SELECTED EXCERPT:

__________

OpenCL™ - Programming for CPU Performance

This white paper is the third in a series of whitepapers on OpenCL™ describing how to best utilize underlying Intel hardware architecture using OpenCL. This white paper will go over programming considerations for host-side device orchestration, as well as OpenCL kernels for CPU.

Disclaimer: This article is based on self-experience as well as on conversations with the OpenCL team at Intel. It will provide you with insights into performance with the current Intel® OpenCL SDK. Intel may support OpenCL on future devices to bring you more performance on the platform, but no announcement has been made on specific platforms and release dates. Nevertheless, you can use today’s guidelines to scale to the next generation of Intel platforms.

__________

LISTED RECORDS:
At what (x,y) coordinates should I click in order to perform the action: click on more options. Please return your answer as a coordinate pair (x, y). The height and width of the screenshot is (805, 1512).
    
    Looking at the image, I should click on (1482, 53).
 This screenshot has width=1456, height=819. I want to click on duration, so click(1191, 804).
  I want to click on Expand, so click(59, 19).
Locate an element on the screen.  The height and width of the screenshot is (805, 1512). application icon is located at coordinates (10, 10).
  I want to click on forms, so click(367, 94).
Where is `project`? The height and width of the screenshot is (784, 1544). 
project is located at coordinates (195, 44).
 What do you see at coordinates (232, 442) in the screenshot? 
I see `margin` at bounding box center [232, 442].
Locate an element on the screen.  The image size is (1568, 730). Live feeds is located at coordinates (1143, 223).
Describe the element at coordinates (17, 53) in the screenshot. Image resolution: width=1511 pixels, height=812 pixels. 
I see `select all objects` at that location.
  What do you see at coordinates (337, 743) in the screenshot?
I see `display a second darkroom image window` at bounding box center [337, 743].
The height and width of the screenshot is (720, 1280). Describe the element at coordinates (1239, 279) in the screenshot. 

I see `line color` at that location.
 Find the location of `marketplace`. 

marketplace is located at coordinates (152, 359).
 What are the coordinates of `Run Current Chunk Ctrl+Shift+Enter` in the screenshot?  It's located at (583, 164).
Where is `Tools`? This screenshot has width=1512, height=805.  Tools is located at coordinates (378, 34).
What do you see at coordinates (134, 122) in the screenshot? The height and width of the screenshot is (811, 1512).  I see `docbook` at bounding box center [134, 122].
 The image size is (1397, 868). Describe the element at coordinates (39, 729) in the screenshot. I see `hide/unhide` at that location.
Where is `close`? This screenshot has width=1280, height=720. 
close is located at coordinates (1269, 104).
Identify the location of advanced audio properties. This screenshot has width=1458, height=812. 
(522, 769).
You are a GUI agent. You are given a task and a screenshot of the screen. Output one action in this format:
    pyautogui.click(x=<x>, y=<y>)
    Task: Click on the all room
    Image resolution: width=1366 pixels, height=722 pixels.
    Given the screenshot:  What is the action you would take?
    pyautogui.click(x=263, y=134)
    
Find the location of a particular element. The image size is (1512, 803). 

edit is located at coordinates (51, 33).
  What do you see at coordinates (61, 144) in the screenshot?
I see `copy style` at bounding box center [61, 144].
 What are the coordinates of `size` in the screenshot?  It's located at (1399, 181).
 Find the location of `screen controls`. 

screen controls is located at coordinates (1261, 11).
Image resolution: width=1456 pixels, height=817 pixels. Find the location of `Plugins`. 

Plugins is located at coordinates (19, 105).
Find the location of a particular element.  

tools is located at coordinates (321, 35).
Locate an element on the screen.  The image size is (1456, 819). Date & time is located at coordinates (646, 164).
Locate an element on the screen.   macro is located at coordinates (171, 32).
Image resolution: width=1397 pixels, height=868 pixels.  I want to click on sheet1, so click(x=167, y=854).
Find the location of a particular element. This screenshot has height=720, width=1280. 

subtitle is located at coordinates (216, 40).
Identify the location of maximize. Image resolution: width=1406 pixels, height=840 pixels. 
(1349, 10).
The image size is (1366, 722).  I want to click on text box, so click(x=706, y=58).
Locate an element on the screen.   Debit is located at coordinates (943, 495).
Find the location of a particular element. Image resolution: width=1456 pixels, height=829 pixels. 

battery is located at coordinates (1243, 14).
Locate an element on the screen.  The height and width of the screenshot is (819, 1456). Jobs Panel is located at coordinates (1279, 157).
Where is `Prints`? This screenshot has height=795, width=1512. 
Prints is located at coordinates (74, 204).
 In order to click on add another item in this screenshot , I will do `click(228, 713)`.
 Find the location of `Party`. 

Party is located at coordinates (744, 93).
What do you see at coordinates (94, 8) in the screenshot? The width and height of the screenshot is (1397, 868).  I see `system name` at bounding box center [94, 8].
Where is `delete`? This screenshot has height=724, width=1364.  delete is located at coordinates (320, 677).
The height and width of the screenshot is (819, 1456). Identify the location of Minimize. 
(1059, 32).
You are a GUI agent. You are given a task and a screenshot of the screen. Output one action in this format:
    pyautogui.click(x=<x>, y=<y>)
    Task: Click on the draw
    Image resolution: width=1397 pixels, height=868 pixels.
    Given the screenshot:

__________

WHAT THIS TASK INVOLVES:
Rewrite the OpenCL white paper excerpt from "This white paper is" up to and including "of Intel platforms.", putting "programs" in place of "kernels".

ANSWER IN FULL:
This white paper is the third in a series of whitepapers on OpenCL™ describing how to best utilize underlying Intel hardware architecture using OpenCL. This white paper will go over programming considerations for host-side device orchestration, as well as OpenCL programs for CPU.

Disclaimer: This article is based on self-experience as well as on conversations with the OpenCL team at Intel. It will provide you with insights into performance with the current Intel® OpenCL SDK. Intel may support OpenCL on future devices to bring you more performance on the platform, but no announcement has been made on specific platforms and release dates. Nevertheless, you can use today’s guidelines to scale to the next generation of Intel platforms.